The word "agent" occurs in some of the lines below; copy each of those lines.

◆ DATA EXTRACT:
——————
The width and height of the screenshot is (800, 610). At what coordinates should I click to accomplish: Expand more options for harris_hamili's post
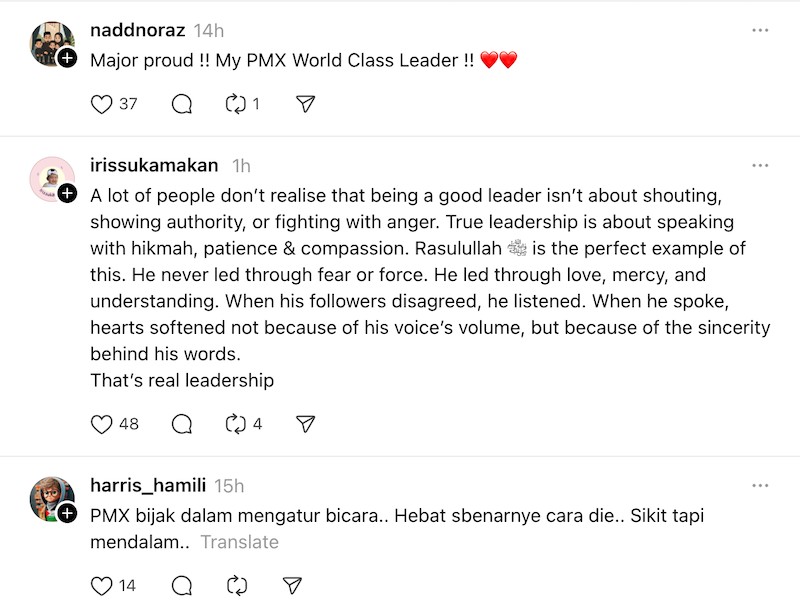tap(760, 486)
——————
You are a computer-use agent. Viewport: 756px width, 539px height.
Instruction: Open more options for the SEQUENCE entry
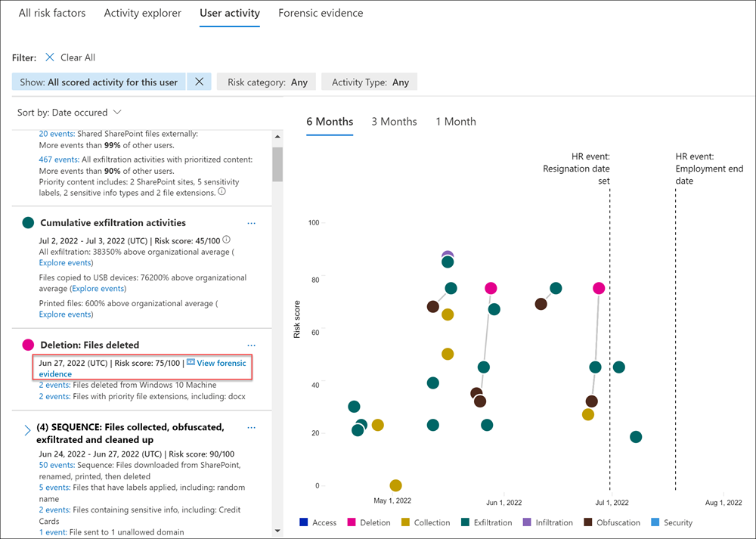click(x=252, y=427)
——————
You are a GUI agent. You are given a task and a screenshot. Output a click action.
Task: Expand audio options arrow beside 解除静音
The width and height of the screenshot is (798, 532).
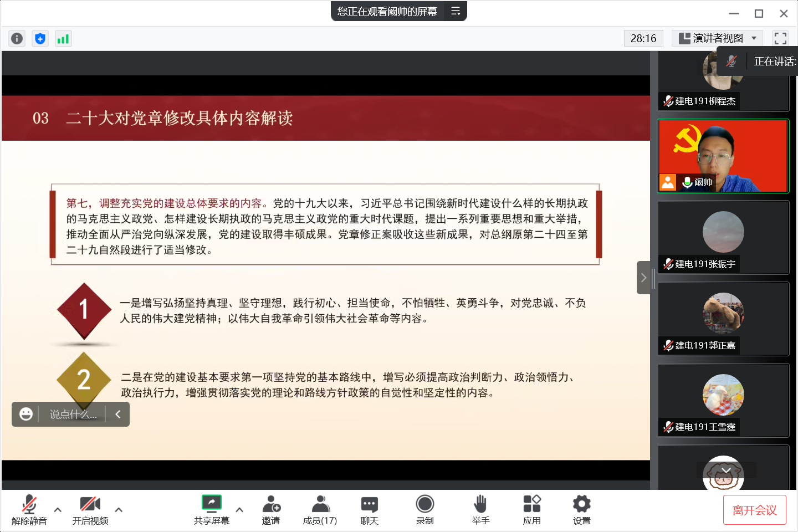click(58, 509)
——————
◆ SOLUTION TO THE EXERCISE:
You are a computer-use agent. Viewport: 756px width, 539px height.
You are a GUI agent. You are given a task and a screenshot. Output a click action.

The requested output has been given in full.